▶ [WHAT TO PRODUCE]
Would you please copy exactly the line with "Switch to Your Linked Games tab" and all lines that follow it in the data below, through the last one?

Stored data:
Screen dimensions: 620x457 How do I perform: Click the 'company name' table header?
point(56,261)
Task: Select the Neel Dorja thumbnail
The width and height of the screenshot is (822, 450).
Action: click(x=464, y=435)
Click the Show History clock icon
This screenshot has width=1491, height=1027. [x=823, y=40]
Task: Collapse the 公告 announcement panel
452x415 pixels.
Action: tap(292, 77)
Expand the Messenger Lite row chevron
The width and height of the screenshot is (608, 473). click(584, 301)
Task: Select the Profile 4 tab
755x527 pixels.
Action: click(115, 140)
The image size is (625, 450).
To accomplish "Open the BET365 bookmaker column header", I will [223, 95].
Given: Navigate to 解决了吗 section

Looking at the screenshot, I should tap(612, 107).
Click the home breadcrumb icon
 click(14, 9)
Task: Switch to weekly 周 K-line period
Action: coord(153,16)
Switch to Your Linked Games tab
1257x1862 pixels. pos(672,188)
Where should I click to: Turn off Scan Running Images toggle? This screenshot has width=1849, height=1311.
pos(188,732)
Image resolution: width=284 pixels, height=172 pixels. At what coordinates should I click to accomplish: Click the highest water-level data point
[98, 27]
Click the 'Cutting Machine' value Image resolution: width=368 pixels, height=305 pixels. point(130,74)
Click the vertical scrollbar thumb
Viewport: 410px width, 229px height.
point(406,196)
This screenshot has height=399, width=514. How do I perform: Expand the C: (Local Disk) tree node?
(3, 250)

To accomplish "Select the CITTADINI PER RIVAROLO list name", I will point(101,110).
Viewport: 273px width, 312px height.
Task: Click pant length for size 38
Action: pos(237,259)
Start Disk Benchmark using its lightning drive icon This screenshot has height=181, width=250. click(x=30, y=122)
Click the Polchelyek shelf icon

▶ [RESULT OF THE TASK]
Switch to Your Linked Games tab
1257x1862 pixels. pos(672,188)
Where should I click to: Turn off Scan Running Images toggle? This screenshot has width=1849, height=1311.
pos(188,732)
Image resolution: width=284 pixels, height=172 pixels. At what coordinates should I click to accomplish: Click the highest water-level data point
[98, 27]
Click the 'Cutting Machine' value Image resolution: width=368 pixels, height=305 pixels. point(130,74)
Click the vertical scrollbar thumb
Viewport: 410px width, 229px height.
point(406,196)
This screenshot has height=399, width=514. How do I perform: Expand the C: (Local Disk) tree node?
(3, 250)

To accomplish "Select the CITTADINI PER RIVAROLO list name", I will point(101,110).
Viewport: 273px width, 312px height.
Task: Click pant length for size 38
Action: pos(237,259)
Start Disk Benchmark using its lightning drive icon This screenshot has height=181, width=250. click(x=30, y=122)
Click the Polchelyek shelf icon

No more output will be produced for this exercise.